A 8 anni chiede aiuto alle maestre «Papà vuole uccidere la mamma»

Il racconto di un bambino fa scattare le indagini, l’uomo di 40 anni arrestato per maltrattamenti L’accusa della Procura: «La donna presa a calci e pugni, afferrata al collo e minacciata di morte»
TERAMO. Hanno dato voce al silenzio di chi a 8 anni dovrebbe solo poter giocare. Perché nessun insegnante dovrebbe mai voltarsi dall’altra parte quando un bambino ti dice: «Non voglio tornare a casa dove papà dà le botte alla mamma e la vuole uccidere».
Nell’Italia delle violenze in famiglia a raccontare numeri sempre in crescita, parte da qui l’inchiesta per maltrattamenti con un teramano di 45 anni finito in carcere con la pesante accusa di aver picchiato e minacciato di uccidere la moglie davanti ai figli minorenni. Che per gli psicologi è violenza assistita, per il codice penale è un aggravante.
Nel fascicolo giudiziario, articolato e complesso come lo sono tutti quelli che trattano di violenze in famiglia alla presenza di figli minori, sono finiti i racconti delle maestre, di altri familiari che all’inizio hanno cercato di negare ma poi hanno ammesso. A dimostrazione di quello che, per investigatori e inquirenti, era il clima di terrore che si viveva in quella casa.
Le indagini, delegate alla squadra mobile della questura teramana, hanno ricostruito svariati episodi di maltrattamenti avvenuti davanti al piccolo e a suo fratello. In più occasioni l’uomo, secondo l’accusa che dovrà essere dimostrata nel corso di un eventuale procedimento, avrebbe colpito la compagna con schiaffi e pugni, talvolta afferrandola per il collo e minacciandola di morte: «Ti ammazzo, ti faccio fare una brutta fine se non fai quello che ti dico io».
Non solo.
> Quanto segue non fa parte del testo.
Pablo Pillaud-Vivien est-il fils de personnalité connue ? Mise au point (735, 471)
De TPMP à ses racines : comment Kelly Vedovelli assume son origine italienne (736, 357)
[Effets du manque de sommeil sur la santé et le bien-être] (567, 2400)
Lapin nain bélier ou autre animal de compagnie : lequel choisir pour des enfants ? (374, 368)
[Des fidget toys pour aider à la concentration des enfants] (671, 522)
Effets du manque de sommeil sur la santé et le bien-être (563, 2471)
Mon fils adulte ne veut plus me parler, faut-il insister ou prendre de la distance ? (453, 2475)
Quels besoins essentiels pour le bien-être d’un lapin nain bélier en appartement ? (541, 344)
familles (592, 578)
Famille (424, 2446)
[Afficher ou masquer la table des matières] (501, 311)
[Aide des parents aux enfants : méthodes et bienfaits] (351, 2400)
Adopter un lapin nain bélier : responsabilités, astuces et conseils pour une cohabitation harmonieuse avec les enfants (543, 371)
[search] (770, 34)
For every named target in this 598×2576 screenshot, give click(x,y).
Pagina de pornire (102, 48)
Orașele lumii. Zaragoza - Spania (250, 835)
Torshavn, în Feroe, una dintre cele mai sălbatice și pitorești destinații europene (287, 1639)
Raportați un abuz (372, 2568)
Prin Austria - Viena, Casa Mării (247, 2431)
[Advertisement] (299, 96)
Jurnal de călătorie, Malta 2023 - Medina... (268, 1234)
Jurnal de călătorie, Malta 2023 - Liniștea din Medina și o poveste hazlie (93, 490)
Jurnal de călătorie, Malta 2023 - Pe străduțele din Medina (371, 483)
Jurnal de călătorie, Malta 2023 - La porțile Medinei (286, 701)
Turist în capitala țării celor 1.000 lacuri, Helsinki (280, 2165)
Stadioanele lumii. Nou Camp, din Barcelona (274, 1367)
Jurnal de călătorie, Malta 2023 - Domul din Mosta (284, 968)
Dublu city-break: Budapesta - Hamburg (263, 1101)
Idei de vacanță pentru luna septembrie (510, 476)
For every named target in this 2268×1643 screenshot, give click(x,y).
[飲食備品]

Tante volte l’avrebbe minacciata, qualora ci fosse stata la separazione, di toglierle i bambini, di non farglieli più vedere. I maltrattamenti sarebbero avvenuti non solo tra le mura domestiche, ma anche in macchina e sempre alla presenza dei piccoli. È andata avanti così per mesi, fino a quando le parole di un bambino hanno fatto scattare le indagini della Procura. In questi casi, così come prevedono le nuove norme, parte anche la segnalazione al tribunale per i minori che avvia tutte procedure previste e che, in presenza di un’inchiesta per maltrattamenti, prevede la sospensione della responsabilità genitoriale.
Per l’uomo, che nel frattempo era ricoverato in ospedale per essere sottoposto a delle cure, è scattata la misura cautelare chiesta dal pm Silvia Scamurra e disposta dal gip Marco Procaccini. Per qualche giorno è rimasto piantonato nella struttura sanitaria e successivamente, una volta finito il periodo di cura, è stato portato nel carcere di Castrogno. Nei prossimi giorni comparirà davanti al giudice per l’interrogatorio di garanzia: potrà dare la sua versione dei fatti o avvalersi della facoltà di non rispondere.